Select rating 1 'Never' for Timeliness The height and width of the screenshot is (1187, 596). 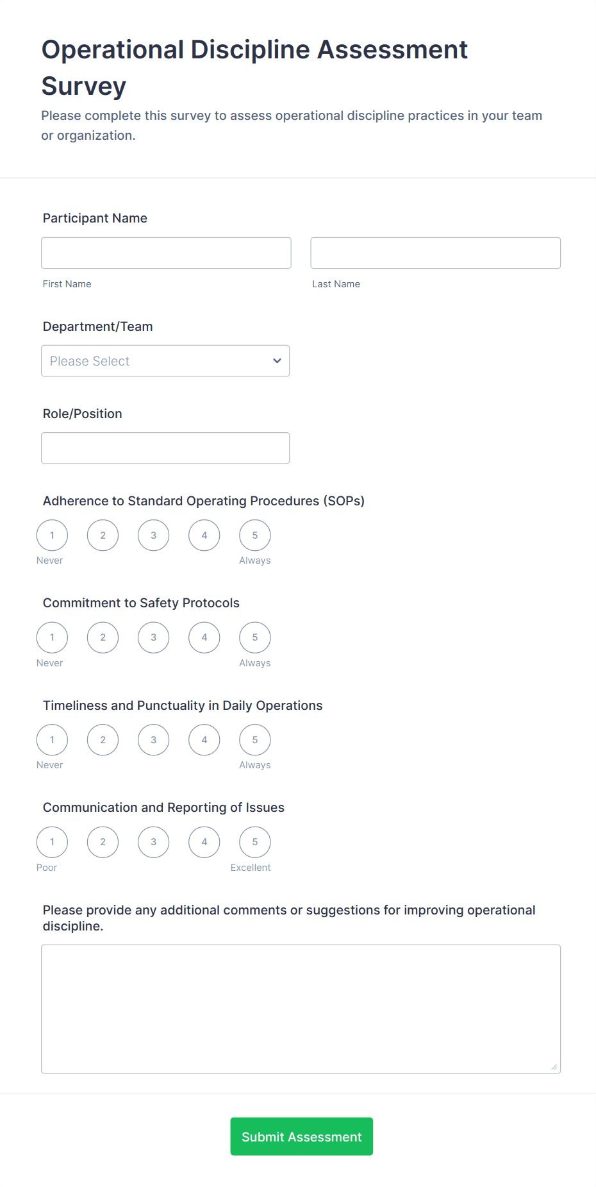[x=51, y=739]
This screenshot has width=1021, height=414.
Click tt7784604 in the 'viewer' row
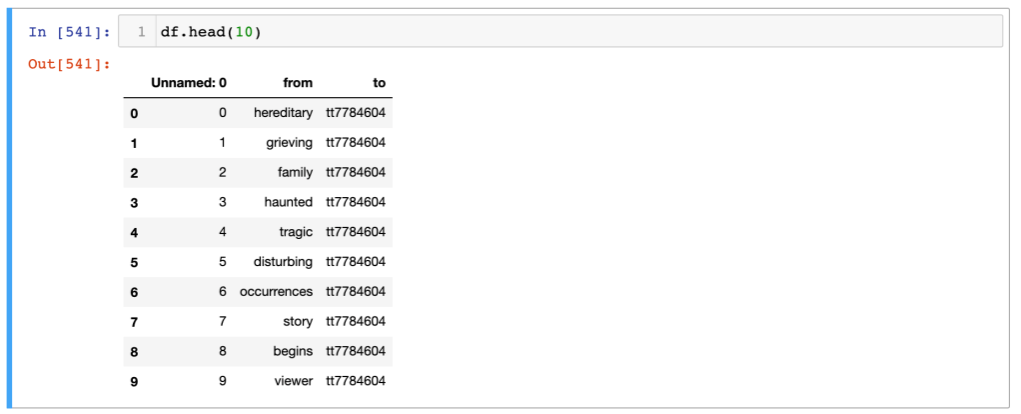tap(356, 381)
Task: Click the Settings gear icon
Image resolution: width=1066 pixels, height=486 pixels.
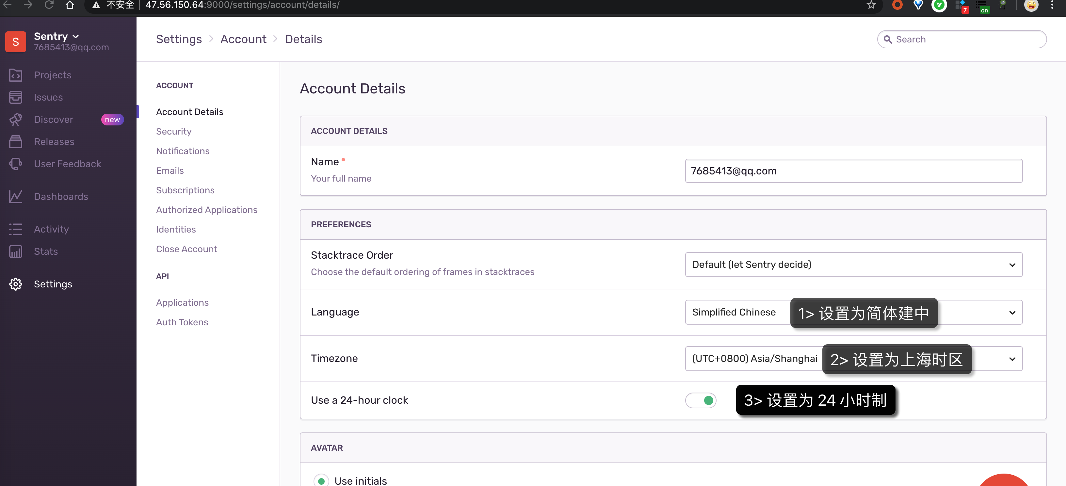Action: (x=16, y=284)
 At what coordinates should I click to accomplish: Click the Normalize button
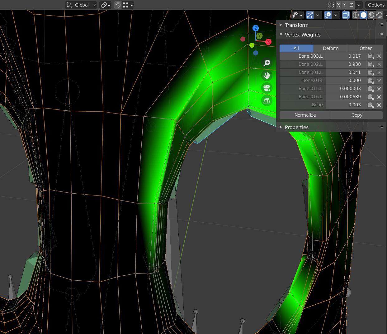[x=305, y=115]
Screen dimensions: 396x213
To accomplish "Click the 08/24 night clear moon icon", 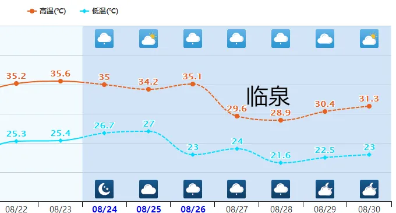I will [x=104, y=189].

[SET PROBLEM] Copy the data verbatim, starting at the line that contains "Task: Click the Settings gear icon" and ending at the line that contains "[x=305, y=115]", including both of those lines, and omit the pictures.

[EXERCISE ANSWER]
Task: Click the Settings gear icon
Image resolution: width=1066 pixels, height=486 pixels.
Action: (x=16, y=284)
 At what coordinates should I click to accomplish: Click the Normalize button
[x=305, y=115]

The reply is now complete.